About this task: Take the lines below beginning at the line that has "The height and width of the screenshot is (378, 1243)." and stopping after the line that has "Select the Aulas tab", and print them exactly as they are, with no other lines.

Dataset entries:
_ _ _ _ _ _ _
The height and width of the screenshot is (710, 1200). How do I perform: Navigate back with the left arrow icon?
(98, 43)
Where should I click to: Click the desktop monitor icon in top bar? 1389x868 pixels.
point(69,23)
_ _ _ _ _ _ _
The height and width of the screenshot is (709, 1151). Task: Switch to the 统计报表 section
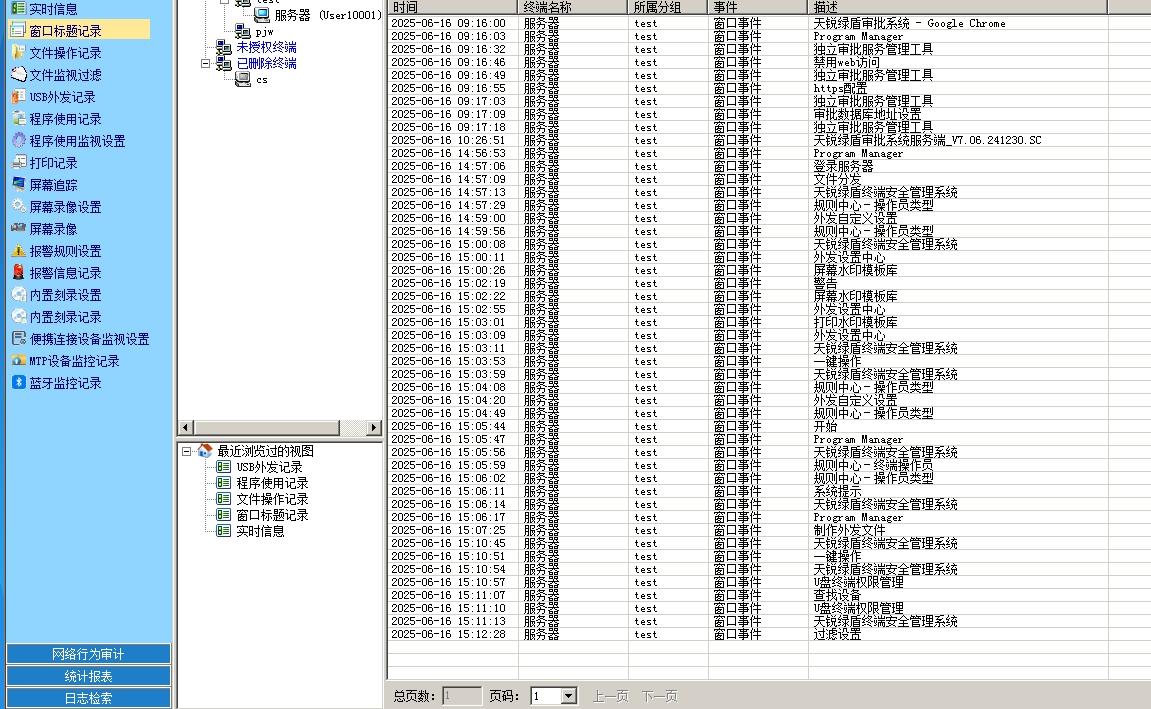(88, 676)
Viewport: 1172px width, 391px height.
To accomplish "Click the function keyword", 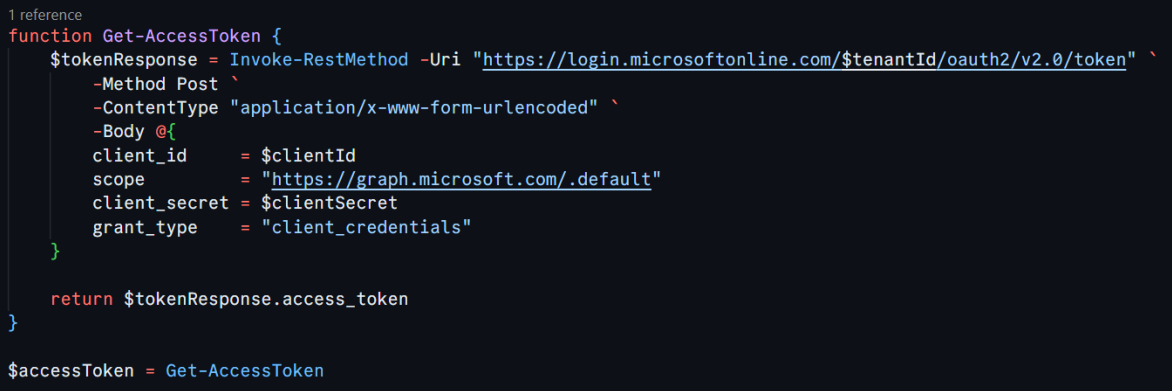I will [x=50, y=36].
_ _ _ _ _ _ _
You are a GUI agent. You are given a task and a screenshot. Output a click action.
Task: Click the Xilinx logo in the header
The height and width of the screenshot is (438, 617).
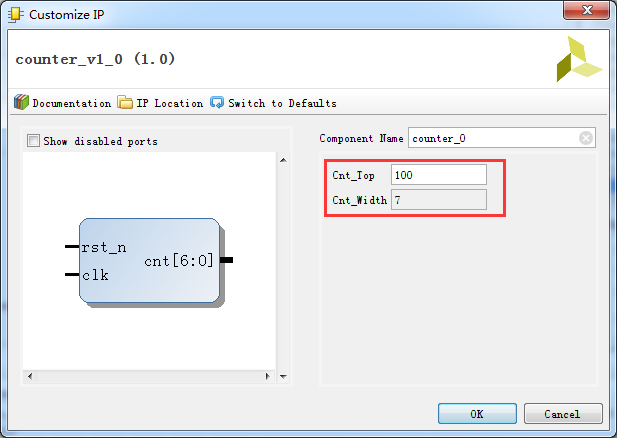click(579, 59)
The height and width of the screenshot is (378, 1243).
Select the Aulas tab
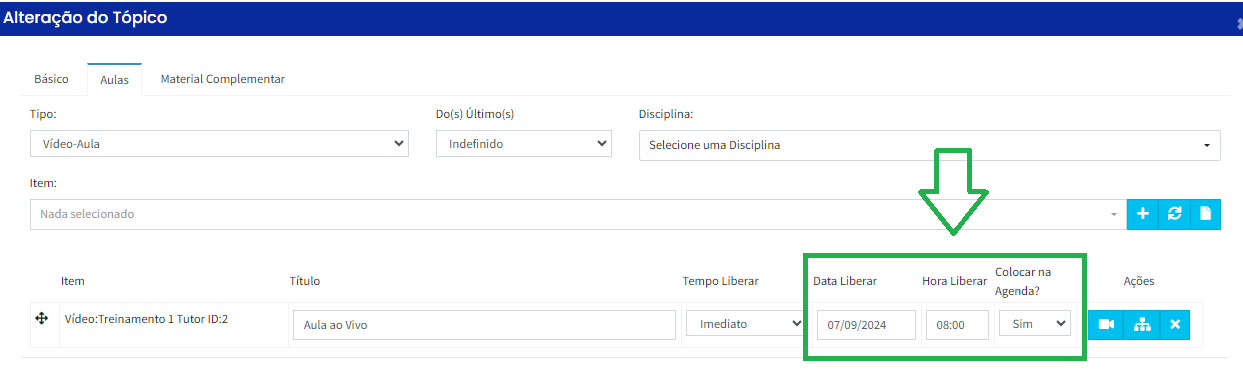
_ _ _ _ _ _ _
Answer section:
The height and width of the screenshot is (378, 1243).
Select the Aulas tab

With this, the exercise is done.